Electronic – Looking for a better understanding of a kilowatt hour and trying to size an electricity supplier using it

energywatts

I am trying to design a fuel cell that can provide enough energy for 1 day's use a maximum capacity but I am having trouble sizing the fuel cell because I need a better understanding of kilowatt hours.

I found online that the average power consumption of a house is about 8,900 kW-hr per year which amounts to approximately 24 kW-hr per day.

If I wanted to design a fuel cell, would it be considered a 1 kW fuel cell? I am trying to size it.

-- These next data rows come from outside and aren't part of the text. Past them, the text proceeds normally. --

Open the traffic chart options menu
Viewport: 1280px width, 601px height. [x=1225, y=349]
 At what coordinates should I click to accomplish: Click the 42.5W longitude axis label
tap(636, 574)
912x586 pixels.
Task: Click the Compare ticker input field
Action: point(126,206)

The reason I ask is that I read an article and it said "A 3 kW fuel cell …" so i was wondering if I could just consider this a 1 kW fuel cell and then size it based on that assumption

Best Answer

  • A joule (J) is a unit of energy. If you lift a one kilogram weight one meter, you have done 9.8 J of work, because the weight of a kilogram is 9.8 Newtons, and a force of one Newton over one meter is a Joule of work.

  • A Watt measures work intensity or power: how much energy is transferred per unit time. One Joule of work done in one second is a watt. If you lift one kilogram by one meter, and you do it in one second, you need 9.8W of power. A Watt is a Joule per second, J/s. If you want to do the same lift in half a second, you need 19.6W: twice the power.

  • A kilowatt-hour is a unit of energy again, like a Joule. We are taking Watts (energy per time) and multiplying them by time, so the time cancels out, leaving energy. A hour is 3600 seconds. So a kilowatt-hour is 1,000 J/s * 3,600 s = 3,600,000 J. If work is being done, or energy being transferred at a power of 1000W, and this is done for one hour, that is a kWh. Or 100W over 10 hours, et cetera. A 100W bulb lit for 10 hours consumes 1 kWh.

  • A food calorie (the big calorie, or the kcal) is 4200J. So a 1 kWh is 3,600,000J / 4,200J/kcal = 857 kcal. This is about the energy in two double cheeseburgers from McDonald's.